Ho usato l’aggettivo eretico. Cos’altro è se non una eresia una rivista che vive solo grazie all’impegno culturale e politico dei suoi collaboratori in un contesto storico come questo, dove l’unico dio incontrastato è il profitto, e in un territorio come la Brianza? Dico, la Brianza! Conoscete qualcuno in Brianza che fa qualcosa senza averne un ritorno economico? Scherzo certo, ma neanche tanto. Non è una eresia fare articoli lunghi, curati, documentati quando tutto intorno è una corsa alla sintesi estrema, allo slogan, al tweet, alla superficialità, al copia incolla dai comunicati? E non è una eresia essere profondamente alternativi e stare alla larga dai temi mainstream e — come direbbe Calvino — «cercare e saper riconoscere chi e cosa, in mezzo all'inferno, non è inferno, e farlo durare, e dargli spazio»?

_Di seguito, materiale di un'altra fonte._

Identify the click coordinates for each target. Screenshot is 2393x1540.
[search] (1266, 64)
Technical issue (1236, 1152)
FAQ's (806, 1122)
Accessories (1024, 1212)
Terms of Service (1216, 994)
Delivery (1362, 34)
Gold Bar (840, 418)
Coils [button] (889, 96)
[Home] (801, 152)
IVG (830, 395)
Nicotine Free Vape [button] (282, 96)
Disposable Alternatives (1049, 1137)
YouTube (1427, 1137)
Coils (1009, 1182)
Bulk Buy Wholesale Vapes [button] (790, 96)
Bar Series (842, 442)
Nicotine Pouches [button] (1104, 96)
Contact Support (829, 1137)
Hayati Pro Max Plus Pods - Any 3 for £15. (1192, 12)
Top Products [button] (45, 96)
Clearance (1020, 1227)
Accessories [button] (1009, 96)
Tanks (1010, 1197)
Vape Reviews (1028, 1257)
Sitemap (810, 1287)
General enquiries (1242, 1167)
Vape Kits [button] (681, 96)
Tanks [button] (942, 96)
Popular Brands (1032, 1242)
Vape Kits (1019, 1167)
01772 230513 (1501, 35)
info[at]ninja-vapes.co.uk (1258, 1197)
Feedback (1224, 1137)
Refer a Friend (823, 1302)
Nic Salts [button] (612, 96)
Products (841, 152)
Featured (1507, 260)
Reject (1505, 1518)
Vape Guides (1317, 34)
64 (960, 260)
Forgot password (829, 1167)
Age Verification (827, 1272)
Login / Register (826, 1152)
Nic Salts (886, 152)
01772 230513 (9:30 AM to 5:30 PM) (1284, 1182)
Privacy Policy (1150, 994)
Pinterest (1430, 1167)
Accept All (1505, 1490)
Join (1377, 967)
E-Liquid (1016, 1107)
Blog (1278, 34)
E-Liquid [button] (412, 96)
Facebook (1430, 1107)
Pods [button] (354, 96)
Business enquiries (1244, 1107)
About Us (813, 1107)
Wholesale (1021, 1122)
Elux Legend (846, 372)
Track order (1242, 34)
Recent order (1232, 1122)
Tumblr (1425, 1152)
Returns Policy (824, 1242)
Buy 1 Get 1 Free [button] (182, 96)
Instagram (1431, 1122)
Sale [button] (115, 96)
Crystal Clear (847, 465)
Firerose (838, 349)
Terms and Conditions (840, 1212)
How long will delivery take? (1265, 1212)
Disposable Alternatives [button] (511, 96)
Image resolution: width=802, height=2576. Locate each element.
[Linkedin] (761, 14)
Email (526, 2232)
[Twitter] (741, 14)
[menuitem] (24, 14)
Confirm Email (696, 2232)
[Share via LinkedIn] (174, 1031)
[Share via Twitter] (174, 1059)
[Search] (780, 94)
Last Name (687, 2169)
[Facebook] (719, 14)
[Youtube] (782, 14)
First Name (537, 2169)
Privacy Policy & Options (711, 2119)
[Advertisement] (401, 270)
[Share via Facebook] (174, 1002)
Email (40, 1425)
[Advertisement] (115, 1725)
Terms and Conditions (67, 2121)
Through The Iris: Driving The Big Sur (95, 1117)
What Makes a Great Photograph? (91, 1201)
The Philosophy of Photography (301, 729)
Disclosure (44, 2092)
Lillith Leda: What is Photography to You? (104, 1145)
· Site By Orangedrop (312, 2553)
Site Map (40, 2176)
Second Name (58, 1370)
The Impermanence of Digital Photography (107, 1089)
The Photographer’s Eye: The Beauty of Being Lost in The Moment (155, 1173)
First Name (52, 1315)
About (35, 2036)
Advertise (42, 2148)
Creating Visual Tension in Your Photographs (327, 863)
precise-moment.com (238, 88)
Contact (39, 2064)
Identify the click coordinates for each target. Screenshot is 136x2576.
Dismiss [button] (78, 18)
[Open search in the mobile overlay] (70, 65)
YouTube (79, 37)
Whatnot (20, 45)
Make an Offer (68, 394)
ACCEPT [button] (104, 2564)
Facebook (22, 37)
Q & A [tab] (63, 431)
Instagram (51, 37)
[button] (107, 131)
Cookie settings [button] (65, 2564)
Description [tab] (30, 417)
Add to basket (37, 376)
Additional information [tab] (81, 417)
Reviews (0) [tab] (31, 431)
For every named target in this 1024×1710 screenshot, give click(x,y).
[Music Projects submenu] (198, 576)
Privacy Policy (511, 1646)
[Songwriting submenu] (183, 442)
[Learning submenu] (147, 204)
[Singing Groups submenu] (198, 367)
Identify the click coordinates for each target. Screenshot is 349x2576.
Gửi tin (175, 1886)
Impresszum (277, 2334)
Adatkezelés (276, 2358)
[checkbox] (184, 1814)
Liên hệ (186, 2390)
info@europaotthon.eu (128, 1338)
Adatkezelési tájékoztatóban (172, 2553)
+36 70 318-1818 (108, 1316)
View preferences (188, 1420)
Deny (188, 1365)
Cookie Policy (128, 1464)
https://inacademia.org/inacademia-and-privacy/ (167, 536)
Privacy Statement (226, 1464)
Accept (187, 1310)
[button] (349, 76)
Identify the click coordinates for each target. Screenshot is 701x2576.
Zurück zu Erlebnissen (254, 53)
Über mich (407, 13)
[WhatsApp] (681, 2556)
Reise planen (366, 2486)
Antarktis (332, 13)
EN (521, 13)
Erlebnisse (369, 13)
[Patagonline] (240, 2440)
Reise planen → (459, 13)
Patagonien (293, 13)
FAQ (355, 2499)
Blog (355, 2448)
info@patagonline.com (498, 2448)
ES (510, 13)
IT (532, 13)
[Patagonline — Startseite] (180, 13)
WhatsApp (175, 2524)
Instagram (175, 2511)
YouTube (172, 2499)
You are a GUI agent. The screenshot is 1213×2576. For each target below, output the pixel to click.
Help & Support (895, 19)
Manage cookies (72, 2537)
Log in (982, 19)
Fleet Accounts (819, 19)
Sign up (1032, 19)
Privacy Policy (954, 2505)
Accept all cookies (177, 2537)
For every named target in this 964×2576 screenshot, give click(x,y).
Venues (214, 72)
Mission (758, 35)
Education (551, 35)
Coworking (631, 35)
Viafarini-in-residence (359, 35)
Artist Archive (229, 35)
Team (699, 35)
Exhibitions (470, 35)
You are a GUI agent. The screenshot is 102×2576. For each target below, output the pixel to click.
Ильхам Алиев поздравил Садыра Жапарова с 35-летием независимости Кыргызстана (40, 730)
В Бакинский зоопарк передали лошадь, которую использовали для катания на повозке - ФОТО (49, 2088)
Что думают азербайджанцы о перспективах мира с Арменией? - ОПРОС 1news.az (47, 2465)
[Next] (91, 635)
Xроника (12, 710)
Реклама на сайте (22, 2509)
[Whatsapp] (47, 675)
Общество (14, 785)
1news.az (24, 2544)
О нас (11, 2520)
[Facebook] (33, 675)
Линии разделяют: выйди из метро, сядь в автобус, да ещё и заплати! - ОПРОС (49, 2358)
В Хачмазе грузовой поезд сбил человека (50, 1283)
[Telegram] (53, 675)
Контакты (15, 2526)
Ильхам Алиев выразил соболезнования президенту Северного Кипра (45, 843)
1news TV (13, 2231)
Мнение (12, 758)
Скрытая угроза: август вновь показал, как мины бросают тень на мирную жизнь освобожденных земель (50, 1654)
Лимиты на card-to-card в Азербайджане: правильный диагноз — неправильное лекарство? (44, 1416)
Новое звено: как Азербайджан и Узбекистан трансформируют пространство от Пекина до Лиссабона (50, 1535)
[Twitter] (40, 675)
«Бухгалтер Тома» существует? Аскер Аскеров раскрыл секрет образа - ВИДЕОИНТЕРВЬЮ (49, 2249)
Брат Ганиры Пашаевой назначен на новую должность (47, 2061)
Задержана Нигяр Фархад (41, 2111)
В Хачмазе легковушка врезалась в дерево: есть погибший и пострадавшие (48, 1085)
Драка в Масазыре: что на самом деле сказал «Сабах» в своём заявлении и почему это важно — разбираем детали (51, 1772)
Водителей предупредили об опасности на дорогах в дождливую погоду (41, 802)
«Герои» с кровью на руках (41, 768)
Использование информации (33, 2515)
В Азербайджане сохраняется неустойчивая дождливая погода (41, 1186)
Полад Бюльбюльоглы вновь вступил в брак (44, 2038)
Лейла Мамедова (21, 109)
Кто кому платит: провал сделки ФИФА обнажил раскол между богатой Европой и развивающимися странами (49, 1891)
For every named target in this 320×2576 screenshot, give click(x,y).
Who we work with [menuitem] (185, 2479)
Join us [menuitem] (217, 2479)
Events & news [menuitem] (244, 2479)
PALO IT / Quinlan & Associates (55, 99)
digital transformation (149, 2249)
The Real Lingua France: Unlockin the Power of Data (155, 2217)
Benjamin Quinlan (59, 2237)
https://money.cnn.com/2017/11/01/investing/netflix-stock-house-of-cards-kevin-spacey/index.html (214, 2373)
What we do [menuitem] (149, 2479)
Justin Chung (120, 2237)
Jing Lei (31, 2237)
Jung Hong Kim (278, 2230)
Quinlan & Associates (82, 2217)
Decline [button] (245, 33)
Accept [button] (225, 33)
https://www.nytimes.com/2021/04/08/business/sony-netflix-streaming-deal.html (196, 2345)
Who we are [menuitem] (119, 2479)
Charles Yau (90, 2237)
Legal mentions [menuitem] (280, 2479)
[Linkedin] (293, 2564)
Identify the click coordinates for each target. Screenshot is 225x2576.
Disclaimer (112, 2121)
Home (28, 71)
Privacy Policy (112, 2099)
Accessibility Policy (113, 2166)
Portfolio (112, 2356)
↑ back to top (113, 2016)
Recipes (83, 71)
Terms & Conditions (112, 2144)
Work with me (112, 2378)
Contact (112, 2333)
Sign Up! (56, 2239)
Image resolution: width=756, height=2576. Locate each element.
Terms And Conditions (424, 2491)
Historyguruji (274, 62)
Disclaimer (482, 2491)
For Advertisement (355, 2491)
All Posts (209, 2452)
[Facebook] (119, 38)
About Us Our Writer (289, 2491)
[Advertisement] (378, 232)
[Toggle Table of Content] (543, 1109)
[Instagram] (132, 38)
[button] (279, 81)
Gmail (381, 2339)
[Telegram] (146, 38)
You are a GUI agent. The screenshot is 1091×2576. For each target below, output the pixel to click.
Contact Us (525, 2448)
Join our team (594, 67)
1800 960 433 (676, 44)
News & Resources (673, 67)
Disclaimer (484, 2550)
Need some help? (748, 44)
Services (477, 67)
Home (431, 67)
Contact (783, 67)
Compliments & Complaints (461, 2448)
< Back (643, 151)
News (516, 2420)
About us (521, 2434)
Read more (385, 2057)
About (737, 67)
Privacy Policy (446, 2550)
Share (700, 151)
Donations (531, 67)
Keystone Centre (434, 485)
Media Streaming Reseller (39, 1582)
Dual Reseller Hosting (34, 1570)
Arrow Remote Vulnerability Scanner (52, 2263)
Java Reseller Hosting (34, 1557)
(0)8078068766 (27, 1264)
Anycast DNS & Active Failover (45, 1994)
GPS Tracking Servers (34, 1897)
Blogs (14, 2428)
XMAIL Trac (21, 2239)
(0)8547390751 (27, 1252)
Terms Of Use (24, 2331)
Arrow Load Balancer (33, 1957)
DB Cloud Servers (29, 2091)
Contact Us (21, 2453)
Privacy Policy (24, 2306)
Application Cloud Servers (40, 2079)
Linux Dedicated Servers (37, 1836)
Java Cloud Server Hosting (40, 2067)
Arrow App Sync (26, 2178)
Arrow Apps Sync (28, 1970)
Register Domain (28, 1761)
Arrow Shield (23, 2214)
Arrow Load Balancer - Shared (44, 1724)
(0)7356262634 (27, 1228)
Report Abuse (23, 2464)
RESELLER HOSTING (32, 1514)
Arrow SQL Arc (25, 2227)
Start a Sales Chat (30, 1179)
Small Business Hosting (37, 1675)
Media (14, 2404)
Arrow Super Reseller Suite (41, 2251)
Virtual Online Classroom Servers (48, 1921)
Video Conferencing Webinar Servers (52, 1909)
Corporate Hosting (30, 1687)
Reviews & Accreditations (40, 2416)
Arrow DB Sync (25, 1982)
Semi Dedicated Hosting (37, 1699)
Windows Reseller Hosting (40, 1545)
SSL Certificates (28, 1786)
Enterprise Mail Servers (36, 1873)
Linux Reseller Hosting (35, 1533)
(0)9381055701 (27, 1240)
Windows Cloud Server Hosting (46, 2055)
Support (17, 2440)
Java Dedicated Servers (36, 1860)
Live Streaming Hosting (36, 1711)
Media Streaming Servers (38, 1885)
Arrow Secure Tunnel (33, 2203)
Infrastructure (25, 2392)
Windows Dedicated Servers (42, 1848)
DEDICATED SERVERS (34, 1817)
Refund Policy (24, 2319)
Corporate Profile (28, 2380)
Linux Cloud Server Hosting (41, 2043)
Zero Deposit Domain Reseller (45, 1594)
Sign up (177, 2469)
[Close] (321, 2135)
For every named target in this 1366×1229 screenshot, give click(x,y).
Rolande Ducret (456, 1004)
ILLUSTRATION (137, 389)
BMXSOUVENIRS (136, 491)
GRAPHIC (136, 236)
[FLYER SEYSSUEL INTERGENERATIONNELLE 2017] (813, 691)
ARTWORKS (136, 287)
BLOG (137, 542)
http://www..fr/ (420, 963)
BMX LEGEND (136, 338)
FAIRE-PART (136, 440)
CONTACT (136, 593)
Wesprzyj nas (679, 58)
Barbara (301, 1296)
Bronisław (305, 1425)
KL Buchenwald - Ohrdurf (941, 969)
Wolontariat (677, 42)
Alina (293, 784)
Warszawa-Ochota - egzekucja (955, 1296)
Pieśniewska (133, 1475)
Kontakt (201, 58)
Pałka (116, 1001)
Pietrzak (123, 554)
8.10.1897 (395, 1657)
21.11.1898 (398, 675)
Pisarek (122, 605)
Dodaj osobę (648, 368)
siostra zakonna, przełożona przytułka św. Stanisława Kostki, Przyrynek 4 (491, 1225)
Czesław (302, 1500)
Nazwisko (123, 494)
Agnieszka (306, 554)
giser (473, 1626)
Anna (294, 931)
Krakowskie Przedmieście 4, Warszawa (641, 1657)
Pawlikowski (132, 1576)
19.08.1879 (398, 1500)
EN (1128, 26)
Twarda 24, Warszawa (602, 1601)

È un’eresia. Una eresia a cui abbiamo tutti dedicato energie e passione, dai fondatori a coloro che hanno fatto apparizioni fugaci sulle nostre pagine. Una eresia che oggi, dopo 12 anni, per me è giusto sia qualcun altro a tenere viva, a rilanciare. Dandole nuovi stimoli, orizzonti, metodi e strumenti.
A breve la redazione annuncerà il nome di chi prenderà il mio posto. Io voglio ringraziare moltissimo i miei compagni di avventura che più volte mi hanno eletto direttore e chi nel tempo ci ha riservato belle parole, ci ha sostenuto, ci ha letto. Perché una rivista ha senso solo se letta con attenzione. E l’attenzione non si misura solo con i numeri, altra ossessione contemporanea dopo quella della velocità. Grazie davvero per questa piccola-grande esperienza che ora mi vedrà “semplice” redattore di Vorrei. Poi probabilmente sarò alle prese anche con altro. Ho cominciato negli anni Ottanta stampando in ciclostile fanzine e giornalini scolastici. Forse, per me, è tempo di tornare lì. Si vedrà, intanto viva Vorrei!